From left to right: AgroEcology Academy interns Phutuma Mgu,Thandiwe Mtyingizani and Vuyolwethu Zicina with their Living Soils Community Learning Farm mentors Spier Farm Manager Orlando Filander and local farmer Eric Swarts.
Through the AgroEcology Academy, it will involve the training and development of young farmers to address local youth unemployment and land reform issues.
Woolworths, which has a focus on improving food security and sustainable farming, has come on board with funding of R4.4m.
"We’re very excited to play a key role in this partnership,"says Zinzi Mgolodela, Woolworths director of corporate affairs.
Instituting a shared vision
"The partners share the vision of the Living Soils Community Learning Farm becoming a viable model of community-based food security and the sustainable development of local livelihoods that can be replicated all over South Africa. The project is aligned to our successful Farming for the Future initiative, therefore, an extension of partnerships with our suppliers, and apart from the funding we will be providing, the project will benefit from access to sustainable farming expertise in our supply chain."
Stellenbosch wine farm, Spier has contributed three hectares of land and farming equipment to the Living Soils Community Learning Farm. Heidi Newton-King, Spier’s HR and sustainability director says: "Through our Growing for Good initiatives, Spier supports communities through learning. By contributing land and resources, we look forward to exploring the development of a long term impact model."
The Sustainability Institute and its AgroEcology Academy will host and drive the project with a dedicated project manager.
From left to right: Vuyolwethu Zicina, Thandiwe Mtyingizani and Phutuma Mgu interns from the AgroEcology Academy taking soil samples to determine viable production options for the first planting of the Living Soils Community Learning Farm.
The priorities of the Learning Farm will be the production of nutritious food that will help to transform at-risk households into food secure families, and the provision of training and learning that empowers emerging, young farmers with the skills to tackle food insecurity, youth unemployment and land reform.

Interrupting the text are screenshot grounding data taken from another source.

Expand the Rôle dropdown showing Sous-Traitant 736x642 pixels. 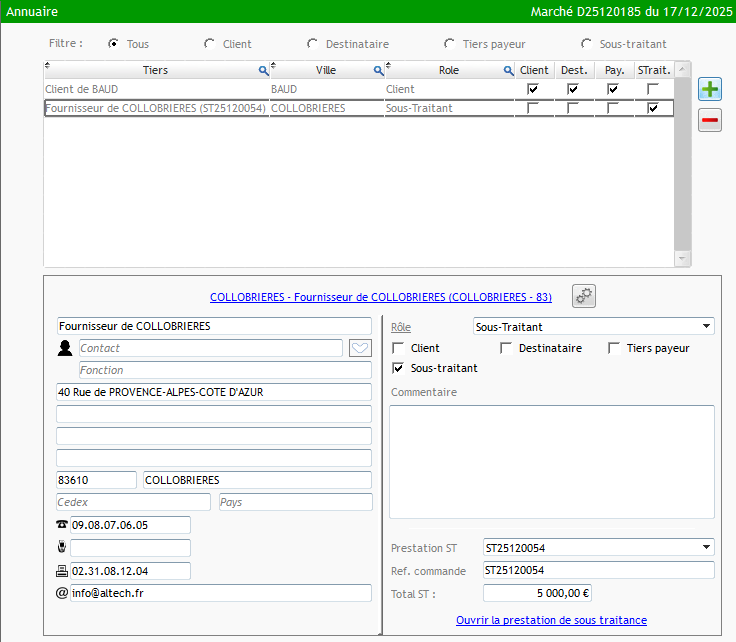pyautogui.click(x=707, y=326)
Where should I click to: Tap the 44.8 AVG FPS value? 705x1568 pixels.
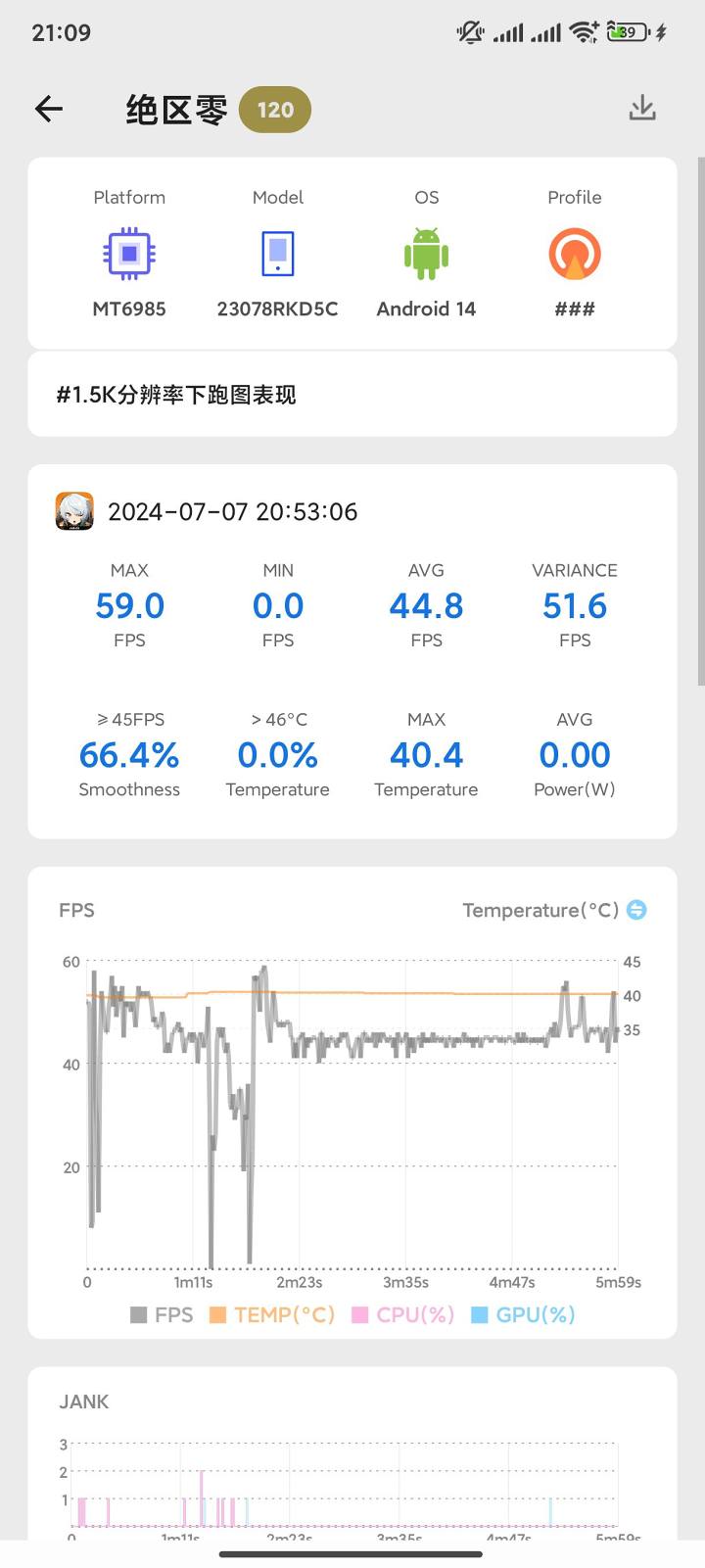click(x=426, y=606)
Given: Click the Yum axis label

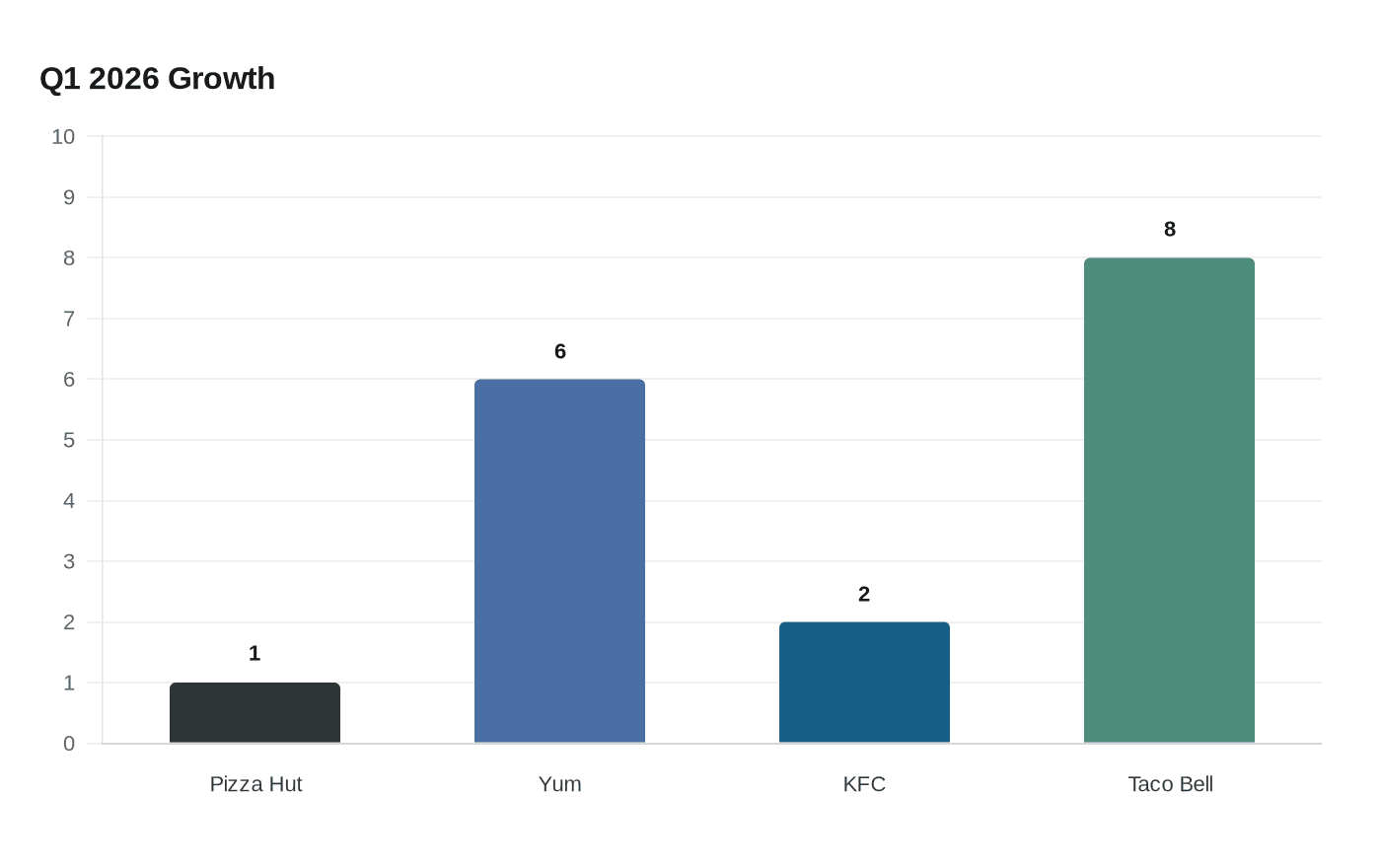Looking at the screenshot, I should click(559, 784).
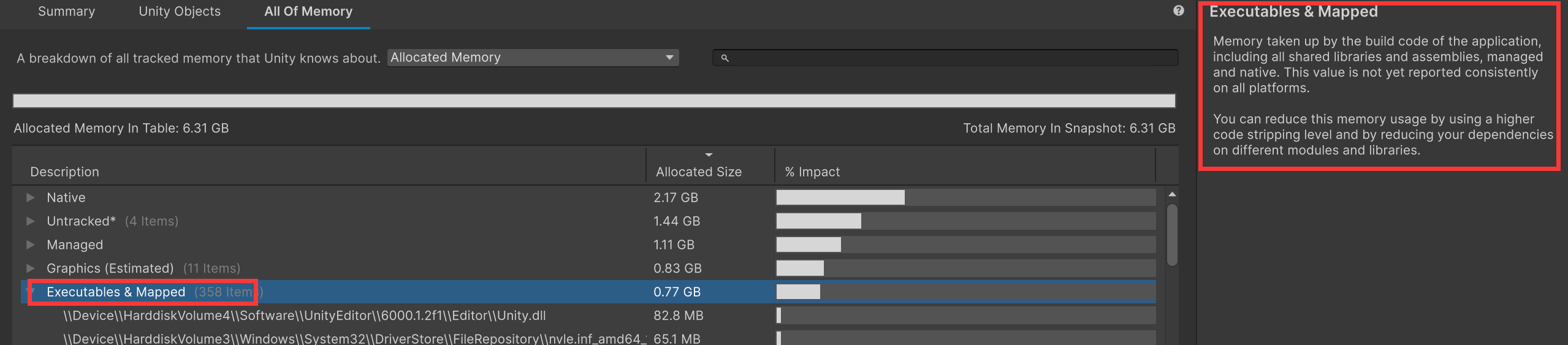The height and width of the screenshot is (345, 1568).
Task: Sort by the % Impact column
Action: 812,172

Jess Schulschenk, director of the Sustainability Institute says: "Research will form an important part of this programme, so we can document and share best practice in ecologically-restorative approaches to nutritious food production and understand how social justice and innovation can be driven through sustainable food systems and models. We look forward to the learning, advocacy and thought leadership that will emerge from this very rooted and necessary work to realise food security, youth skills development and land reform in practice."